Neil F. Weber ● 4293d

The issues with Thames water seem to be somewhat of a smokescreen - I wonder if the real reason the new areas still aren't open (given the work started last September) is that the council forgot to order the new water supply in time. Thames Water are pretty good at meeting their SLAs for them to be "delayed" by months doesn't seem very plausible.The whole project has the appearance of one that's been badly managed by the council - as evidenced by:- the post office entrance that was supposed to be re-opened in March. It's still shut and apparently will be for another month for no apparent reason (the new gate is already there)- The cafe was supposed to open in May.

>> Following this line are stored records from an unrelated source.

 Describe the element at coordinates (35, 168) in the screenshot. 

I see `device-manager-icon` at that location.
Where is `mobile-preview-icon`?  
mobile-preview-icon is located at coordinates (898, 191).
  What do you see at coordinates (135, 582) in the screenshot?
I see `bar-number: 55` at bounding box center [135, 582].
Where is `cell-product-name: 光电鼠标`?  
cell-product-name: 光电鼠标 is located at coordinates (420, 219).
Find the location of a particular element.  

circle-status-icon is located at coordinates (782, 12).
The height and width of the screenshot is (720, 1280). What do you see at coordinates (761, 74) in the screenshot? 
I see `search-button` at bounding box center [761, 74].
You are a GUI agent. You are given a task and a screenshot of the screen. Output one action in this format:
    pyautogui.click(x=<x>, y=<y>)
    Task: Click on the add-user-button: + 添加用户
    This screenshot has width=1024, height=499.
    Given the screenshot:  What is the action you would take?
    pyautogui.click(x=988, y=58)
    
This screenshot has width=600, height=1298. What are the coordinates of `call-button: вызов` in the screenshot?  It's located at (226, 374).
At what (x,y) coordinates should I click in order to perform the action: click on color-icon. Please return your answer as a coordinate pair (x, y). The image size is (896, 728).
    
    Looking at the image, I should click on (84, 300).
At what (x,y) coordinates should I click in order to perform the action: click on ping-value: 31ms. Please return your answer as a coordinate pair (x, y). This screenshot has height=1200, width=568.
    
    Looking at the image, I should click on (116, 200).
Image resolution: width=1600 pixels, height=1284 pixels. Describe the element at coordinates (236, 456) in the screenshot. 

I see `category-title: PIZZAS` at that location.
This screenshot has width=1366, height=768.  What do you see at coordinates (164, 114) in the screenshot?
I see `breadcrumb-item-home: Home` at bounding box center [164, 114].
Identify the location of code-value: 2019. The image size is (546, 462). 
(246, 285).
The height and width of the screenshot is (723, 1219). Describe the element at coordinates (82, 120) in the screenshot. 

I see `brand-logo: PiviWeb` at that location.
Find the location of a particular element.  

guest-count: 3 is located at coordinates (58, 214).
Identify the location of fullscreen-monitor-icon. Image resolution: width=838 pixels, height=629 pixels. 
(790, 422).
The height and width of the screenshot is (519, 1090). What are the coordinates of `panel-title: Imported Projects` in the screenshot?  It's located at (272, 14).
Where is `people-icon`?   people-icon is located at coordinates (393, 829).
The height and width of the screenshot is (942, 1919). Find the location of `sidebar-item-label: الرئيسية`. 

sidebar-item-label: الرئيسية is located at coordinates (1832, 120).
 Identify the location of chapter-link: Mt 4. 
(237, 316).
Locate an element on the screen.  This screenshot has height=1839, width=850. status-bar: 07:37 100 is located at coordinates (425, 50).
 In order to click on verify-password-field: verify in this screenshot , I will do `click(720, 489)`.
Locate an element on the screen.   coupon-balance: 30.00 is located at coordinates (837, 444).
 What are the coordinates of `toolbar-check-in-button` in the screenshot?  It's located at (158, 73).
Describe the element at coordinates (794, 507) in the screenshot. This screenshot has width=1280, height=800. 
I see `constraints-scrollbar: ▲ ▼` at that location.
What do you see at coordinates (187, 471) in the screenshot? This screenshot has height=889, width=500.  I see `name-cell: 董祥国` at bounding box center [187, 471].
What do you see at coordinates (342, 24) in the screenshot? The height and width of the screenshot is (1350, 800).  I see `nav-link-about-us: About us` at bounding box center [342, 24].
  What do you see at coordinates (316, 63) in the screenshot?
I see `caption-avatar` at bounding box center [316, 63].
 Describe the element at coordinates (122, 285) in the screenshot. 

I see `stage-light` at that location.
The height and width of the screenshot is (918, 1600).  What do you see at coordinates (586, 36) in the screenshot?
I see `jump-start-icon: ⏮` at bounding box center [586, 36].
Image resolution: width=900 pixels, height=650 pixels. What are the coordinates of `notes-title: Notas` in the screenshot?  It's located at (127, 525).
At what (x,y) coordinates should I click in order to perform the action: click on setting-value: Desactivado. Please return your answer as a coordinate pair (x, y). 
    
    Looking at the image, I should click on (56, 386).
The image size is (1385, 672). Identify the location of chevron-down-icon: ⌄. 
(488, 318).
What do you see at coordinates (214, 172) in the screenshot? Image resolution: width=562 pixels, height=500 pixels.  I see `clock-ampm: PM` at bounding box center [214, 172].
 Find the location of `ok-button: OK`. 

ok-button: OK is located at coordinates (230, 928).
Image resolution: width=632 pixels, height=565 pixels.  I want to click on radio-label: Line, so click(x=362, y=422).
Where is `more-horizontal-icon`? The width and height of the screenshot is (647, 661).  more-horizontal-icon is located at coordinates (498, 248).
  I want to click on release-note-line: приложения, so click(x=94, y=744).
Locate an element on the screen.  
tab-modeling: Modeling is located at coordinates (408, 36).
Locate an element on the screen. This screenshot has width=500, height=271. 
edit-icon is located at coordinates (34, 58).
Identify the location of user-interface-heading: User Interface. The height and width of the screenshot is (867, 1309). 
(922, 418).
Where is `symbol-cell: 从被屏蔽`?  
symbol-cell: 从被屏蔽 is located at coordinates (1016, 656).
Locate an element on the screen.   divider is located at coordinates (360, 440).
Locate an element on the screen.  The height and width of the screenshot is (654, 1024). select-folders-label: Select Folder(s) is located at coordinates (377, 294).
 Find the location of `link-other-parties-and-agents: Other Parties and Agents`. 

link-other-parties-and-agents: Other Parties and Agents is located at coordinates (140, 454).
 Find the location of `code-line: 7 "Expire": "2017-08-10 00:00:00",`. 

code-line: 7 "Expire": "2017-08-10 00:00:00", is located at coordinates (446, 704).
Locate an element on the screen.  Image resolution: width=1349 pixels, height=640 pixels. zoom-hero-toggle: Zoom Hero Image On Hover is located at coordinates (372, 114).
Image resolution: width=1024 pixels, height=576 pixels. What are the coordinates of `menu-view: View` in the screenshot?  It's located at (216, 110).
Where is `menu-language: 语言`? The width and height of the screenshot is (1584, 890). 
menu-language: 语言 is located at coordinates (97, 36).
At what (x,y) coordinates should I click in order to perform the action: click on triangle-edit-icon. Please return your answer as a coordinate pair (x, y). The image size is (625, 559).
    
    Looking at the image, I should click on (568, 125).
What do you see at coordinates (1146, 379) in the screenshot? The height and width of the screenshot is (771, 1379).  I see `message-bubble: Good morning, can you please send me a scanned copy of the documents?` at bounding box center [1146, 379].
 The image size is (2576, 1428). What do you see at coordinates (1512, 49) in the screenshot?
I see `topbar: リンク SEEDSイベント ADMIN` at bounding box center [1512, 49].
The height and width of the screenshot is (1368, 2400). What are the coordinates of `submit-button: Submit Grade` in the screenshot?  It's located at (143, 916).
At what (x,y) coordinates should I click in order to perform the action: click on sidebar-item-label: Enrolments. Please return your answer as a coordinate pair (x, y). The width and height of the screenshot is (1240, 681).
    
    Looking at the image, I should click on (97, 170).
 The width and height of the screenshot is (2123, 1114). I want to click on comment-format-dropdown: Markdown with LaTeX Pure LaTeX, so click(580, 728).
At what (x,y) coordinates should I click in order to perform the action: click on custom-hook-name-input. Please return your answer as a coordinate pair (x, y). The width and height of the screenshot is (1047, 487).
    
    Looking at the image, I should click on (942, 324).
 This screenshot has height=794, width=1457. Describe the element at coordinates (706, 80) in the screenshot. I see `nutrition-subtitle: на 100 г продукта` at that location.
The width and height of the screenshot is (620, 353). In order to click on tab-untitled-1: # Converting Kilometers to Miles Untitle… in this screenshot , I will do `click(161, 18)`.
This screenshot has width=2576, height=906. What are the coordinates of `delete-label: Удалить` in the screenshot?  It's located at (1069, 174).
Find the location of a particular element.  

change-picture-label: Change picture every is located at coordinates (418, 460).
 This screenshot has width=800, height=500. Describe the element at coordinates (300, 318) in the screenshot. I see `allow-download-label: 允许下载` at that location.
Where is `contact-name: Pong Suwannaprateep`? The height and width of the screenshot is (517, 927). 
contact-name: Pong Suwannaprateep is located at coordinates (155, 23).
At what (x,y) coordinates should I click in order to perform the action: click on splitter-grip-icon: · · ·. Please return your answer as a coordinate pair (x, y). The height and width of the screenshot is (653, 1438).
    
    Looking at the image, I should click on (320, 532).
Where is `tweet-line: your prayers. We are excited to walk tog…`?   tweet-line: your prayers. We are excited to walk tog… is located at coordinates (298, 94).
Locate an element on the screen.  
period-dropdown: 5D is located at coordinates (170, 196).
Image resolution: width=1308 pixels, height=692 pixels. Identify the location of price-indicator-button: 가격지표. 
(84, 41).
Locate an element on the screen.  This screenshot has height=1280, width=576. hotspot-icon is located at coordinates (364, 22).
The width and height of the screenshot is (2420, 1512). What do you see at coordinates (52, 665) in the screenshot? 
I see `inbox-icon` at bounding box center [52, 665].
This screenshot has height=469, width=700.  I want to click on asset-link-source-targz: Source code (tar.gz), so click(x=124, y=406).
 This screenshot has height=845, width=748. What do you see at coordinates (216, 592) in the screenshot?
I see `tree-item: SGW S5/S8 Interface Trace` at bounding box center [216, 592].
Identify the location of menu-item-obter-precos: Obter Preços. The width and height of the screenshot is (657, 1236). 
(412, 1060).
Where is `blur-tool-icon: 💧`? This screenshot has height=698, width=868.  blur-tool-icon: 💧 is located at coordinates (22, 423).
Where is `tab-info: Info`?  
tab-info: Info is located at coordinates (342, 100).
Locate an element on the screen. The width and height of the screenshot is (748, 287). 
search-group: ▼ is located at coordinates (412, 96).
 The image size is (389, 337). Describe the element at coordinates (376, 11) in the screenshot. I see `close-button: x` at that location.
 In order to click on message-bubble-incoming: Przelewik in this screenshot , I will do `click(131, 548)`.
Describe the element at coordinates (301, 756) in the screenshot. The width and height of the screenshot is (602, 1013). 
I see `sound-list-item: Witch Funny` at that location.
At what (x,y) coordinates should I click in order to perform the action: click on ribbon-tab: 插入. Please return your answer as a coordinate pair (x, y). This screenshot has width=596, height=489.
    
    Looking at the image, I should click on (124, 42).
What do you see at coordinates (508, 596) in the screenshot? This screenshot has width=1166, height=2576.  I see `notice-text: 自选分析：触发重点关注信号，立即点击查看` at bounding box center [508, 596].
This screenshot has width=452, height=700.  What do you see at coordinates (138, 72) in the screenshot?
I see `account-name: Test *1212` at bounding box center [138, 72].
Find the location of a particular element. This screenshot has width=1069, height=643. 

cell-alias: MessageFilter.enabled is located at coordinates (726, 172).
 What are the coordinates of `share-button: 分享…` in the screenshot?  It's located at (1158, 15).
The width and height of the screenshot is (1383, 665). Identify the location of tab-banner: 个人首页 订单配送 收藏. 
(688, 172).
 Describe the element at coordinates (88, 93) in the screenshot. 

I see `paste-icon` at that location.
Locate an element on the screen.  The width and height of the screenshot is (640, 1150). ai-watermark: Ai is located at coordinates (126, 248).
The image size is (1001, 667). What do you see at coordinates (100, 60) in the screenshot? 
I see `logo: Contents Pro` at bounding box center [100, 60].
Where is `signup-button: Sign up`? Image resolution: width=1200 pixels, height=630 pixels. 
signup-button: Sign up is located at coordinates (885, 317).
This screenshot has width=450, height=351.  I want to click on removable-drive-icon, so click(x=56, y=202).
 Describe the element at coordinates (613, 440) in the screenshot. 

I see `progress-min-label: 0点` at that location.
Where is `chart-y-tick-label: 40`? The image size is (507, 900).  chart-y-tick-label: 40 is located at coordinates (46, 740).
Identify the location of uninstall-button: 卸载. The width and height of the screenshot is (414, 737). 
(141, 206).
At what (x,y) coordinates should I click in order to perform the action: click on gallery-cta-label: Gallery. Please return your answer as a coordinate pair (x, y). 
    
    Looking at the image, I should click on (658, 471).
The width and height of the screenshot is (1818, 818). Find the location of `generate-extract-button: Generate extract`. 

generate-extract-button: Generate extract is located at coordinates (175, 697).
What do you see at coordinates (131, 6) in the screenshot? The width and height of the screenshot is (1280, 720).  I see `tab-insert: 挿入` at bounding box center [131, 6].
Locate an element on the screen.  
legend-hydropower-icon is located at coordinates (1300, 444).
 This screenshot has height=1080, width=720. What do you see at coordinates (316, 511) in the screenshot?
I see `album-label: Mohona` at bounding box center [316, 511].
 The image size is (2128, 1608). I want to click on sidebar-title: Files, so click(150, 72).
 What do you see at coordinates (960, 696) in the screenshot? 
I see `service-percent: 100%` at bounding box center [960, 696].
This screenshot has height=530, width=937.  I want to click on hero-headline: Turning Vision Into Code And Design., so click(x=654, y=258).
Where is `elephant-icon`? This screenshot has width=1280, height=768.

It's now heading to August and no sign of it opening.- The new benches are already being taken out because they were installed in the wrong places- The new duck pond is fenced off and the ground works are still some weeks from being finished - there's been little or no progress in the last 2 months- The newly chipped paths are already looking a mess and mean that children have one less place to skate / scoot in safety- The new kids area should have been finished in May and is still fenced off.This is typical of the way that Ealing Council manage projects and their contractors - months go by with little or no works taking place and things continue to drift.One interesting point of comparison - it's taken Ealing Council nearly 11 months to build (and not open) one ground floor coffee shop compared to the 14 months it took workers to build the 102 floors in the Empire State Building.